Re: Extract lines between two values from file
by plexy (Initiate) on Nov 08, 2011 at 13:34 UTC

    Hi choroba,

    Thanks for you reply.

    You're absolutely right, the value of $end_point does not exist. I read up on flip-flop operator (which I of course should've done before posted), and a person describes it like this: "The first operand (the left-hand expression) is evaluated to see if it is true or false. If it is false then the operator returns false and nothing happens. If it is true, however, the operator returns true and continues to return true on subsequent calls until the second operand (the right-hand expression) returns true."

    So, with other words I can change $end_point to "09:05:00". Then I'll still get everything up towards the latest entry which contains "09:04:49", all the way up to "...,999" if that exists. And as the right expressions becomes false when the next line contains "09:05:00,xxx", I wont get any values from within that minute (which is what I want)

    It was a simple and easy solution, but I don't think I could've gotten out of the deep and frustrating hole I was in if it wasn't for your "thank you captain Obvious"-response, so thanks a lot. :-)

      This will still present a problem if there don't happen to be any events between 09:05:00 and 09:05:01, though. As choroba said, $start_point and $end_point have to appear literally at least once each in the file for pattern matching to work in this way. If $end_point is "09:05:00", it's not going to know to stop between lines having times of "09:04:59" and "09:05:01".

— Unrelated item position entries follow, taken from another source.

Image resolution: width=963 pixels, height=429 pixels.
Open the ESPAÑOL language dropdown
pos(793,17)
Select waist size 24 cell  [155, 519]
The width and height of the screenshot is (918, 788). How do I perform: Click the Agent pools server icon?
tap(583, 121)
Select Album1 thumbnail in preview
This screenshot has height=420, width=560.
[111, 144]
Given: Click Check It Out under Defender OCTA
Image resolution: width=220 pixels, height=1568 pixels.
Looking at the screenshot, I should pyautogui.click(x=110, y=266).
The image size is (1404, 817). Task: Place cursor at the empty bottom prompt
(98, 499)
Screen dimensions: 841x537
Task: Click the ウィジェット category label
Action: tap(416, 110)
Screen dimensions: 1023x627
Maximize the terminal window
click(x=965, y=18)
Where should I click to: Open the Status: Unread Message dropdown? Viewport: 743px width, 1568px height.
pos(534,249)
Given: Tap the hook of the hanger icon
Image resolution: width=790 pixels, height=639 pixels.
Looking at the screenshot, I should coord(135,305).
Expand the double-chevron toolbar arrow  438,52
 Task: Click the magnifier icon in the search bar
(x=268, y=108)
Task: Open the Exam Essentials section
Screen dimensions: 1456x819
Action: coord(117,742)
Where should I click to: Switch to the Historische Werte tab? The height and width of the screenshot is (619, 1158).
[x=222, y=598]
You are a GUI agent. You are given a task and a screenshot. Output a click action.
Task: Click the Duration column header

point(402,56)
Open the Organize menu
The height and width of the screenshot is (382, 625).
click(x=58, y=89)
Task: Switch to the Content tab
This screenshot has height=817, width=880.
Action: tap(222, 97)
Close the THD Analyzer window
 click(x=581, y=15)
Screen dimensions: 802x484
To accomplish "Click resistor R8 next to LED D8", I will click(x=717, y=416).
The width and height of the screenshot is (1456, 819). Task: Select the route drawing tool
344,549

      To make that work, you'll need to loop through the file, extracting the date/time and comparing it to $start_point until a line's date is greater than that value, then start processing lines and doing the same with $end_point until you hit a line with a date greater than $end_point, and then stop.

      That also assumes that your log entries are always in date-order. That's usually true, but it's at least theoretically possible that different processes could write to the same log file slightly out of order, in which case you'd want to just check all times for being greater than $start_point and less than $end_point, and not worry about starting or stopping at certain lines.

        Hi aaron_baugher,

        Yes, after reading up on flip-flop I became aware of the fact that both values must exist. :-) It's 99,9999% guaranteed that these logs has something written in them each and every second.

        A good enough "solution" to make it stop (at least approximately around) the time it should, if the $end_point second is non-existent, might be to just set $end_point to "09:05". Worst case scenario, the same SMS-message(s) might be counted within two different time periods, but like I said it's almost sure that something is written in the logs every second.

        As you probably understood I'm not a perl-programmer, and I can barely call myself Google-perl'er. Therefor I'm not sure if I want to try other methods when this is (probably/hopefully) going to work most of the time.

        Of course, like you say, it's possible that the timestamps are out of order, and that the script should be more robust. I guess I'll have to google a bit after all... :-)

        Thanks a lot for your input!